New details shed light on the SEC X hack that occurred recently.
On Jan. 9, the X account of the Securities Exchange Commission (SEC) was hacked by a group of scammers who posted that the SEC approved Bitcoin ETFs. The price of Bitcoin instantly peaked $48,000 before crashing. The scammers were able to both hack into the SEC and manipulate the Bitcoin market, presumably to a profit.
The attack drew international criticism towards the SEC, but for a little over two weeks there were no answers.
To break down the timeline:
- In February 2023, Twitter (now X) sent out a notification to its users that they must remove two-factor authorization or they risk losing their accounts. At the time, Twitter Blue had just launched and the company was pressuring users into subscribing.
- In March 2023, Twitter completely removed SMS-based 2FA for anyone without a subscription.

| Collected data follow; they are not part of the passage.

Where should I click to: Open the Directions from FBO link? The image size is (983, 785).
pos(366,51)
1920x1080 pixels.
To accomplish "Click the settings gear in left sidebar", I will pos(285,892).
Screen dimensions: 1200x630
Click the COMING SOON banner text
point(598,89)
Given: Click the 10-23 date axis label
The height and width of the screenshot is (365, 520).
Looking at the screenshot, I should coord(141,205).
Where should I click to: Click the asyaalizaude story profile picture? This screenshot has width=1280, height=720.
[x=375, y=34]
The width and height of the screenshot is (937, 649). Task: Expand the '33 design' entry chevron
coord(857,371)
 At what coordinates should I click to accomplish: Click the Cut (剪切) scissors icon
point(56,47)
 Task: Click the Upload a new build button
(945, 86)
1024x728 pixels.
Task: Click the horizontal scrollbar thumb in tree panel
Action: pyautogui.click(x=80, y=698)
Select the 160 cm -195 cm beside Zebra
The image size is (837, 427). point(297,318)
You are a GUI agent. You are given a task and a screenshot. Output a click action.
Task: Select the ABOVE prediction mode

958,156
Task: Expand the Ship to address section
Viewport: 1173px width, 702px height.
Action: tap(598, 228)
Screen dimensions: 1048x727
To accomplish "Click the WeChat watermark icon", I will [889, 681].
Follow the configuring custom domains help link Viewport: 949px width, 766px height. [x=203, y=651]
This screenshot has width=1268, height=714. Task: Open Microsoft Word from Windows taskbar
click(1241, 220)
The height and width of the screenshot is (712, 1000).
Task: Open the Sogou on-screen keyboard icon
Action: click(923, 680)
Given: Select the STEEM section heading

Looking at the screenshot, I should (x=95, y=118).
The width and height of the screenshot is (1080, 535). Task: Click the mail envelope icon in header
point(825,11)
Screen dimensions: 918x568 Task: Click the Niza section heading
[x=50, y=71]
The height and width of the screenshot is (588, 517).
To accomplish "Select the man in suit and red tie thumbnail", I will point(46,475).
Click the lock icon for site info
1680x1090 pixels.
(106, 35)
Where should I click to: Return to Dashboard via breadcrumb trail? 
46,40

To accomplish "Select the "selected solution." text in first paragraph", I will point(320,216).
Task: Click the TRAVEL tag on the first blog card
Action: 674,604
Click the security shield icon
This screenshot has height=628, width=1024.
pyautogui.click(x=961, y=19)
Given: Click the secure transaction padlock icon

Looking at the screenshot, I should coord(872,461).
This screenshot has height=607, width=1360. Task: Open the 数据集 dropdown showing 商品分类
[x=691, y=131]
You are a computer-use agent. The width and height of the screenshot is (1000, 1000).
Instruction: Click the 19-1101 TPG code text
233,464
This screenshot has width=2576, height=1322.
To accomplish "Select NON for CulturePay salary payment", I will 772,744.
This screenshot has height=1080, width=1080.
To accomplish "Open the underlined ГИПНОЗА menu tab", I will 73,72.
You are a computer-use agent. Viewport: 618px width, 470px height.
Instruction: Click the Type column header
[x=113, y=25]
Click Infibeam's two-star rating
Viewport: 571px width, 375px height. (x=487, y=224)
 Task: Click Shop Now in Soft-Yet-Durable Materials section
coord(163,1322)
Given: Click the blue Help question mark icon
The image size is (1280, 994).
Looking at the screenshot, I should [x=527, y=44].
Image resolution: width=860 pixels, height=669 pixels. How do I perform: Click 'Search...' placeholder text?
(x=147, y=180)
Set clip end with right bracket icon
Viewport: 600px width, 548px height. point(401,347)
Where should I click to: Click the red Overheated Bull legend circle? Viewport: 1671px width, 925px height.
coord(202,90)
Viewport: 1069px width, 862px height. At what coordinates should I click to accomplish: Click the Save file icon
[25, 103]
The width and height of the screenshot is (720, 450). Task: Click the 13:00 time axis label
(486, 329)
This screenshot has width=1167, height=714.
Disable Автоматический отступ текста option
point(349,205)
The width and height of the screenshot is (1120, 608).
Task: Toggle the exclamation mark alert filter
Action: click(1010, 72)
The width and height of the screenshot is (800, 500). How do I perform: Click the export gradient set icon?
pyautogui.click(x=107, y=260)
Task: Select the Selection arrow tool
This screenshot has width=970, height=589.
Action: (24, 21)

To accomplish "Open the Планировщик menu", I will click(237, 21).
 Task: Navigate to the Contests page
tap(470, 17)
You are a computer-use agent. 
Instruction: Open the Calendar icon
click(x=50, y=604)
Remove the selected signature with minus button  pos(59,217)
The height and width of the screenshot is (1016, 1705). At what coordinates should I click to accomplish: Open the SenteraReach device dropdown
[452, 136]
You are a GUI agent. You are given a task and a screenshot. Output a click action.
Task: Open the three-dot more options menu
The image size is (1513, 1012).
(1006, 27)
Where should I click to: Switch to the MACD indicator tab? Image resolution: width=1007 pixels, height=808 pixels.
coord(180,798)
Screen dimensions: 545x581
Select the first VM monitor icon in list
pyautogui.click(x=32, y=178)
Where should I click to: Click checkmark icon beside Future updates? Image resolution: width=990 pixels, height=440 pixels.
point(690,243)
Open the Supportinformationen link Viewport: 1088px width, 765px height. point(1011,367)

- In July 2023, the SEC asked Twitter support to disable 2FA on their account after they were locked out of their account because of their old SMS-based 2FA.
- This month, hackers were able to perform a “Sim Swap” attack. A hacker was able to obtain the phone number used to log into the SEC’s X account. Without 2FA, all they needed was the phone number.
After obtaining the information, the hacker pulled off their scam before the SEC was able to take control of its account again. Eyebrows were raised at the fact that the SEC didn’t reconfigure their 2FA after gaining access to their accounts in July.
In a dramatic twist, the SEC chairman was tweeting about the importance of MFA at the time the hack was taking place. In a sense, he wasn’t wrong.
Still, X bears some level of responsibility for pressuring users into subscribing by removing extremely basic security measures for free accounts, resulting in a wave of users being temporarily locked out of their accounts.
That said, it isn’t the best look for the SEC.